We’ve maintained that if SAP were serious about its database goals, that it had to do three basic things:
1. Unify its database organization. The good news is that it has started down that path as of January 1 of this year. Of course, org charts are only the first step as ultimately it comes down to people.
2. Branding. Although long eclipsed in the database market, Sybase still has an identifiable brand and would be the logical choice; for now SAP has punted.
3. Cross-fertilize technology. Here, SAP can learn lessons from IBM which, despite (or because of) acquiring multiple products that fall under different brands, freely blends technologies. For instance, Cognos BI reporting capabilities are embedded into rational and Tivoli reporting tools.

The third part is the heavy lift. For instance, given that data platforms are increasingly employing advanced caching, it would at first glance seem logical to blend in some of HANA’s in-memory capabilities to the ASE platform; however, architecturally, that would be extremely difficult as one of HANA’s strengths –dynamic indexing – would be difficult to implement in ASE.

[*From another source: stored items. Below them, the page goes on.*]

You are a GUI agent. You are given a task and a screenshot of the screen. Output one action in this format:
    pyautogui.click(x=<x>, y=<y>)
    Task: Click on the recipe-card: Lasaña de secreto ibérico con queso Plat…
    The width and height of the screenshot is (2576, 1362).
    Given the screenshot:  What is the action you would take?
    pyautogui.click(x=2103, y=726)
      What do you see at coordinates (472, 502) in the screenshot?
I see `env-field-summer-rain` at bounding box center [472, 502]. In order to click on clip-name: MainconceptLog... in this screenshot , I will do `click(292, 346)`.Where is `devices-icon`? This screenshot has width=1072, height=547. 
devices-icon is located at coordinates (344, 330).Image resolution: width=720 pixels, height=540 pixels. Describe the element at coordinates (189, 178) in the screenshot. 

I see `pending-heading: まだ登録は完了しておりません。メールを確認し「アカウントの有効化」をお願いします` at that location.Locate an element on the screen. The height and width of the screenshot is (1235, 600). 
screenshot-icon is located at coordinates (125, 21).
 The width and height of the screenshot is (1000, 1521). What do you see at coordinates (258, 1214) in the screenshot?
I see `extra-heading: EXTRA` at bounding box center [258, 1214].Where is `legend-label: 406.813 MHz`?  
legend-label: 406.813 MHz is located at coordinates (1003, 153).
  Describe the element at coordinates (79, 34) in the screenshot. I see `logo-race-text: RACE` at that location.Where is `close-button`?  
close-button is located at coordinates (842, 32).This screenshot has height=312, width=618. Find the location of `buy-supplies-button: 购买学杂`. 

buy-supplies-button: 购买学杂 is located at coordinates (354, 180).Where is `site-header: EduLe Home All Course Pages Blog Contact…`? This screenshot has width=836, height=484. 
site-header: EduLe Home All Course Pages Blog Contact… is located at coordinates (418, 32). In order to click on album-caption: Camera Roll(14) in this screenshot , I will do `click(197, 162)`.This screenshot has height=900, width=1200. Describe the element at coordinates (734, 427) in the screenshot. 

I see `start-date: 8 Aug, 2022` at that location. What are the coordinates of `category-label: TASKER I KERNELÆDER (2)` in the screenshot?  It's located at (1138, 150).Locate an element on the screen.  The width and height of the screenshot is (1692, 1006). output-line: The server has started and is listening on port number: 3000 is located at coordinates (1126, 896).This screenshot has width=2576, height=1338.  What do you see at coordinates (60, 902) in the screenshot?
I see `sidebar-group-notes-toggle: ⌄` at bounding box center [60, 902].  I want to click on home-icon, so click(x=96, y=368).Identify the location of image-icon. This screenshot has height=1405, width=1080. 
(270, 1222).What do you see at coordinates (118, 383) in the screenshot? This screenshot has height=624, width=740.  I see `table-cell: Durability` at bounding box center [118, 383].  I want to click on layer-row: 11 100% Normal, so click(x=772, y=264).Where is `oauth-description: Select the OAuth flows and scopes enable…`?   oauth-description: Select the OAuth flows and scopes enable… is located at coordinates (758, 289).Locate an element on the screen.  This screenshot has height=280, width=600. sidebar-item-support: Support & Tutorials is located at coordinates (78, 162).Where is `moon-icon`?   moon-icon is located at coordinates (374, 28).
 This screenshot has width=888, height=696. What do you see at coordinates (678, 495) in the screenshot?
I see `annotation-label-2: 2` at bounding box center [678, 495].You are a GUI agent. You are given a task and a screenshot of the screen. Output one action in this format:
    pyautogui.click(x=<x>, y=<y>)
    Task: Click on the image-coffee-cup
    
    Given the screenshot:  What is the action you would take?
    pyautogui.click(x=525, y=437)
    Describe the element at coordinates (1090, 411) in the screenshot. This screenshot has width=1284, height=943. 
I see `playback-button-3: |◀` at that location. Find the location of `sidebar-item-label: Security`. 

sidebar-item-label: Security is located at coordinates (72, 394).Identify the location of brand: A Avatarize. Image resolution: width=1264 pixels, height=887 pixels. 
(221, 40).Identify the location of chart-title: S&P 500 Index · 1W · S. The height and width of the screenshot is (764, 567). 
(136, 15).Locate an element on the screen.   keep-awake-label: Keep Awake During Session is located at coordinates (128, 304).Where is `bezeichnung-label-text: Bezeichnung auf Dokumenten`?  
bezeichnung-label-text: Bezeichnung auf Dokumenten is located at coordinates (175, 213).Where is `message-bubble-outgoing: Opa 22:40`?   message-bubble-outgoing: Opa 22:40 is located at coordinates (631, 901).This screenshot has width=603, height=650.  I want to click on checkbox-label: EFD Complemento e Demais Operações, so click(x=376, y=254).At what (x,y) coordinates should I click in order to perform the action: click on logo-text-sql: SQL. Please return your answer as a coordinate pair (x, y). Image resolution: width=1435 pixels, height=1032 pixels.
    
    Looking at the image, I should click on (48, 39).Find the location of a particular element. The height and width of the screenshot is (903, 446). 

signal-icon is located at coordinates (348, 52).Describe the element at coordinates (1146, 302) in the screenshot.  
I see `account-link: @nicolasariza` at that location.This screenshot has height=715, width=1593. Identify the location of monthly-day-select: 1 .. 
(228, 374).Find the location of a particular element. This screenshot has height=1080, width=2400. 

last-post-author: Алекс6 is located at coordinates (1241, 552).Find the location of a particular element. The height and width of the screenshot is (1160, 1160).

On the other hand, given that HANA can index or restructure data on the fly (e.g., organize data into columnar structures on demand), the question is, does that make IQ obsolete? The short answer is that while memory keeps getting cheaper, it will never be as cheap as disk and that therefore, IQ could evolve as near-line storage for HANA. Of course that begs the question as to whether Hadoop could eventually perform the same function. SAP maintains that Hadoop is too slow and therefore should be reserved for offline cases; that’s certainly true today, but given developments with HBase, it could easily become fast and cheap enough for SAP to revisit the IQ question a year or two down the road.

Not that SAP Sybase is sitting still with Hadoop integration. They are providing MapReduce and R capabilities to IQ (SAP Sybase is hardly alone here, as most Advanced SQL platforms are offering similar support). SAP Sybase is also providing capabilities to map IQ tables into Hadoop Hive, slotting IQ as alternative to HBase; in effect, that’s akin to a number of strategies to put SQL layers inside Hadoop (in a way, similar to what the lesser-known Hadapt is doing). And of course, like most of the relational players, SAP Sybase is also support the bulk ETL/ELT load from HDFS to HANA or IQ.

On SAP’s side for now is the paucity of Hadoop talent, so pitching IQ as an alternative to HBase may help soften the blow for organizations seeking to get a handle. But in the long run, we believe that SAP Sybase will have to revisit this strategy. Because, if it’s serious about the database market, it will have to amplify its focus to add value atop the new realities on the ground.